Evaluating the Fitness of a Fitness Function

The walk-forward process of system development is the final test of a system before real capital gets allocated. It validates the system on out-sample data, or data that hasn’t been peeked at during development. It’s not very complicated, really. You optimize your system on a range of data and then choose the best parameter set to trade with in the out-sample period. Then you observe the results and determine if the system warrants any capital investment. As with most things in system trading, you need to make a decision on how you approach this idea of picking the best parameter set. Who or what decides what is best? The arbiter is known as a fitness function, because it determines which parameter set is best suited for future trading. Not all fitness functions are created equal though. Let’s look at three fitness functions and see how they offer different results.

I’m using data derived from a walk-forward of the White Bumblebee system and the DX future contract (US Dollar). The out-sample data is over 10 years in length, and the total number of walk-forward periods comes to 10, as I’ve optimized on 400 days and traded on 200 days. The different fitness functions include Net Profit, Net Profit/Drawdown, and Pessimistic Return on Margin (PROM). For Net Profit, the system returns the parameter set that had the highest Net Profit during the optimization period and then uses those settings for the trading window. Same logic for the other fitness functions.

I’ve broken down the analysis into two sections: Profit Metrics, and Drawdown Metrics. In each category, I’m interested in the total, range, max, min, mean and standard deviation.
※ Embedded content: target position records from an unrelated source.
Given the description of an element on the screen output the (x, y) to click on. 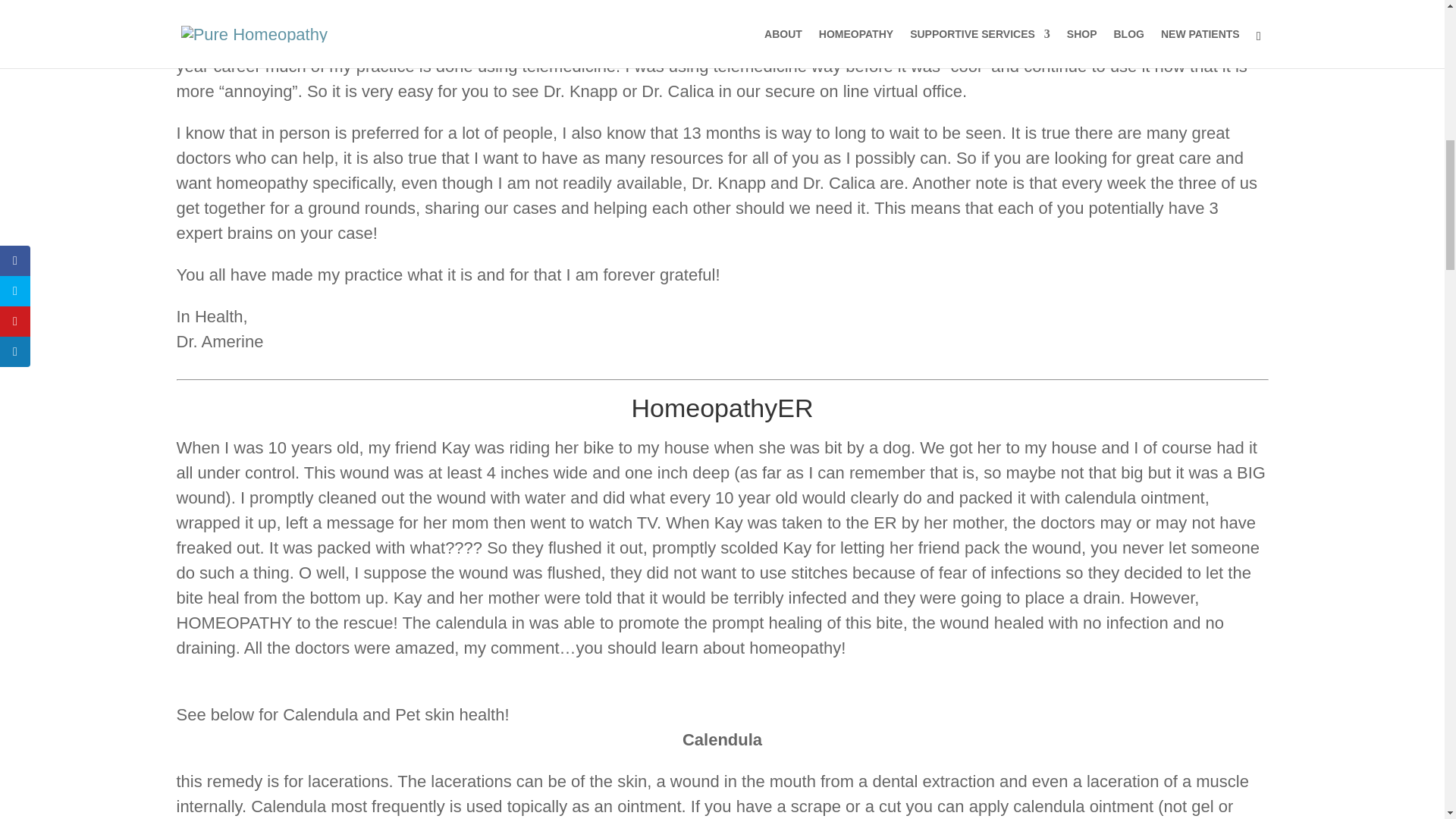
Dr. Mike Knapp and Dr. Shonna Calica (354, 15)
Given the description of an element on the screen output the (x, y) to click on. 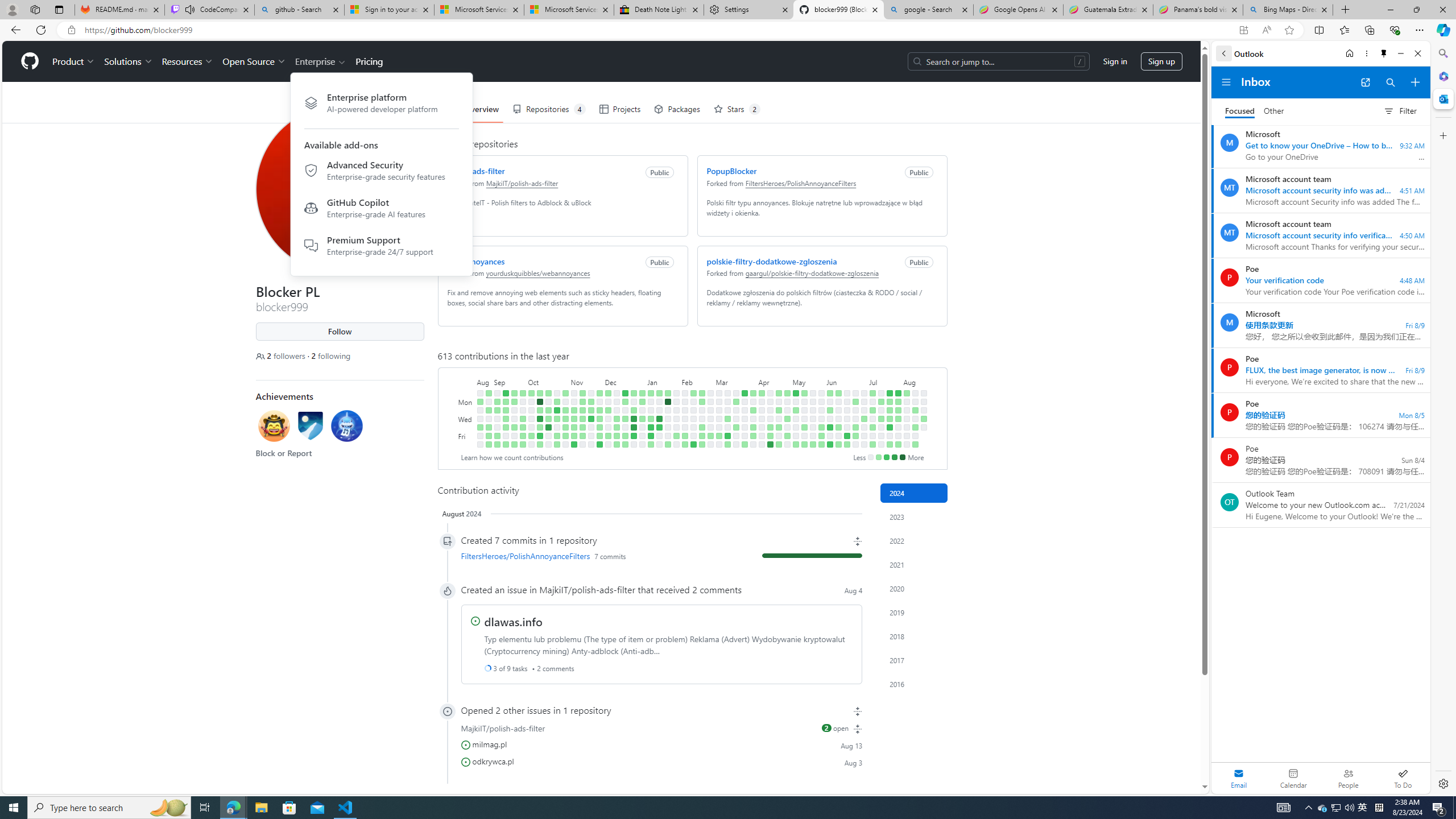
2 contributions on June 22nd. (846, 444)
No contributions on January 5th. (642, 435)
Unpin side pane (1383, 53)
Achievements (283, 395)
Projects (619, 108)
1 contribution on December 31st. (642, 392)
No contributions on June 16th. (846, 392)
No contributions on February 5th. (684, 401)
No contributions on May 21st. (812, 410)
1 contribution on September 5th. (496, 410)
No contributions on December 30th. (633, 444)
March (735, 380)
5 contributions on February 19th. (701, 401)
GitHub Copilot Enterprise-grade AI features (381, 209)
Given the description of an element on the screen output the (x, y) to click on. 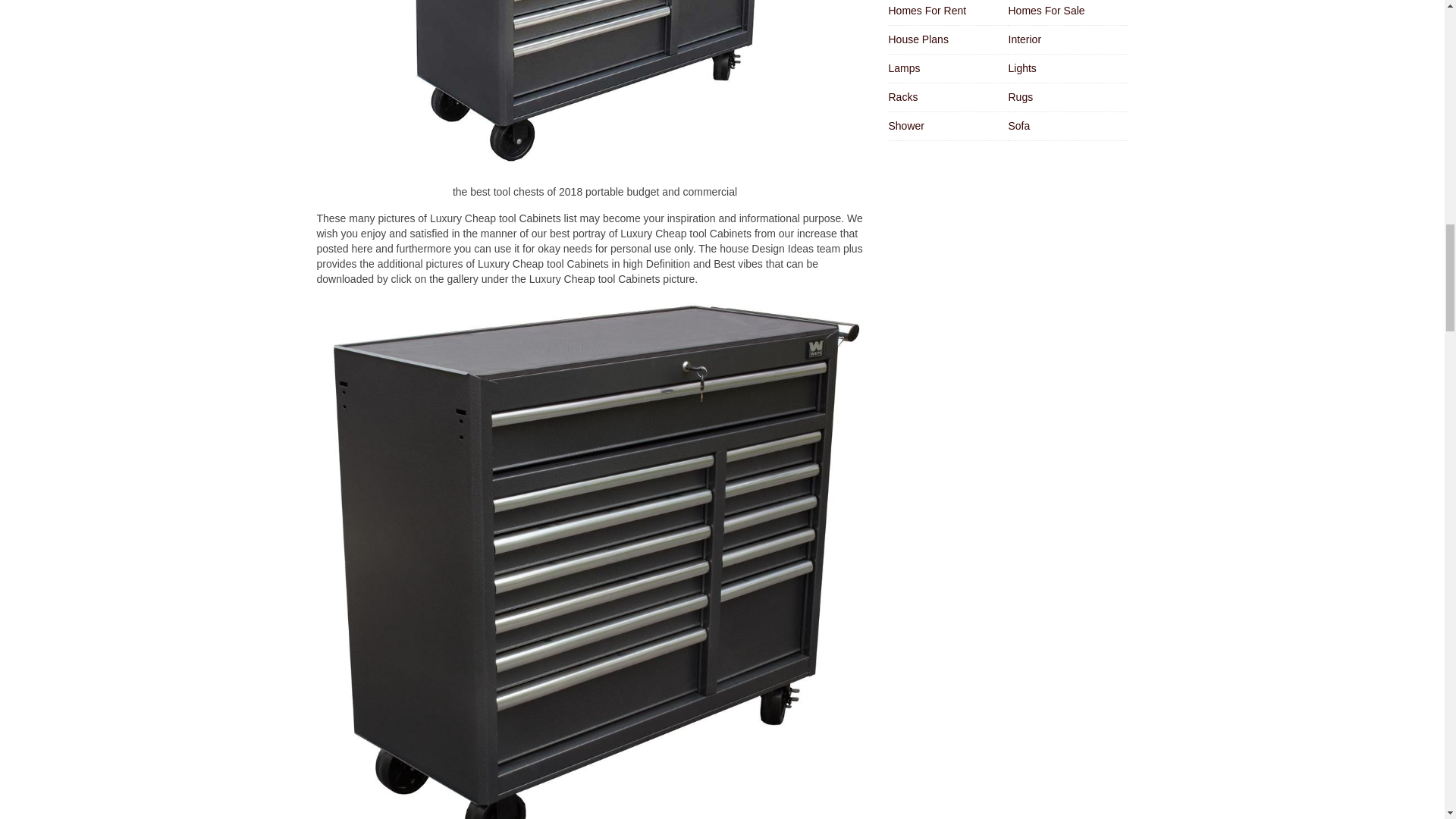
the best tool chests of 2018 portable budget and commercial (595, 86)
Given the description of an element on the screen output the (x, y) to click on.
My backtesting software is TradersStudio and the statistical software that paints the graphs is R.

First let’s look at the Profit Metrics.

In the end, all three produced about the same total profit over 10 years. Net Profit registered the largest profit during a single period, but also the highest range. All three fitness functions had losing periods, but it is interesting to note that the Net Profit/Drawdown function had the least worst period, or it lost small when it lost.

Next, let’s look at the Drawdown Metrics.

Here again, the Net Profit/DD fitness function yields the most attractive results. It experienced the least drawdown in a period and also the least amount of total drawdown during the 10-year testing period.

Keep in mind that the sample size is fairly small here with only 10 walk-forward periods being analyzed. You could easily argue that these results are not statistically valid, but at least it points out that all fitness functions are not created equal. Finding the best one may require some time and brain cells on the system trader’s part, but hopefully well-spent.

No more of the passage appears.